The latest from El Salvador suggests the government’s bet on Bitcoin is paying off. According to Finance Minister Alejandro Zelaya, the government has managed to repay one of its two outstanding bonds worth $800 million.
The move is likely to quell fears about potential default pushed by mainstream media over the country’s embrace of bitcoin.
Zalaya announced the news on January 23, highlighting the government’s commitment to honoring debt obligations and prove the doubters wrong.
The government still owes $367 million, plus interest, on a further bond that will expire in January 2025, but successfully repaying its bonds for 2023 is a positive sign for the country’s fiscal stability.
Legislation made Bitcoin legal tender, giving them equal status with traditional fiat currencies. The government-created Chivo wallet in El Salvador claims that, only one month after Bitcoin became legal tender in the country, 2.2 million Salvadorans had signed up.
To spur adoption, each user who downloaded the app successfully received $30 worth of bitcoins right away. By the beginning of 2022, approximately half of all Salvadorans had downloaded the app.

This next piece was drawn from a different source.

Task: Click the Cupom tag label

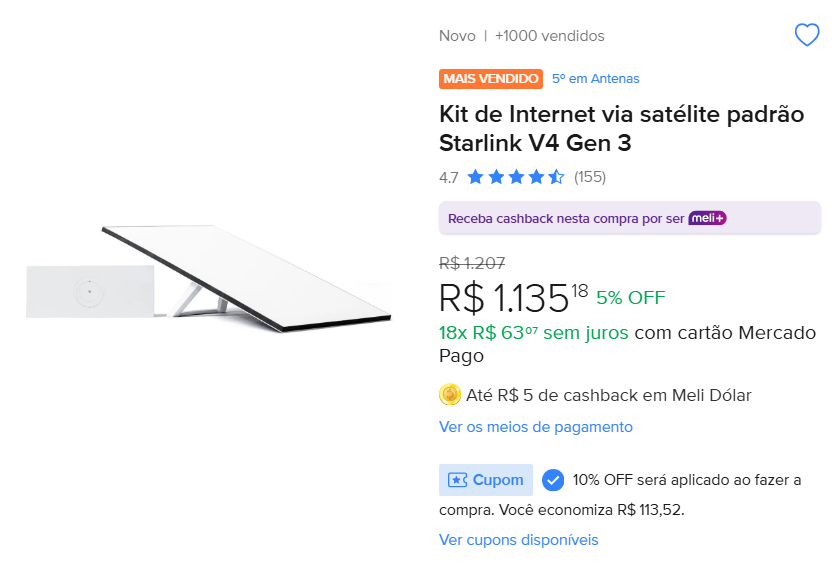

International organizations and governments aren’t happy with Bukele. The International Monetary Fund (IMF) issued a statement regarding El Salvador’s decision to adopt bitcoin as legal tender, cautioning about the potential risks associated with such an adoption.
Bukele tweeted: “What has been called by international organizations as “The Bitcoin Experiment”, is nothing more than the world watching how mass adoption changes a country’s economy. If it’s for the good, it’s game over for fiat,” adding that, “El Salvador is the spark that ignites the real revolution.”
No major risks have emerged so far from El Salvador’s adoption of Bitcoin.
In January, its Congress approved a Digital Security Law, clearing the way for the country to raise money by issuing the world’s first sovereign bond on Bitcoin. The law allows for bitcoin technology in securities issuance, trading, and settlement, providing greater efficiency and transparency to the process.
The incremental steps taken by the country may potentially draw investments from technology-savvy investors looking for new opportunities in the Bitcoin market.
“In 500 years from now, President Bukele’s transformation of this society will be taught alongside those of the Renaissance, the Enlightenment, Ancient Rome and Ancient Greece,” Bitcoin proponent and head of El Salvador’s National Bitcoin Office Stacy Herbert wrote on Twitter. She nor her beaux, Max Keiser, are compensated for advising the nation.
“We don’t get remunerated in any way,” Mr. Keiser told an interviewer on a Salvadoran YouTube channel last week. “I would say it’s just really an act of love.”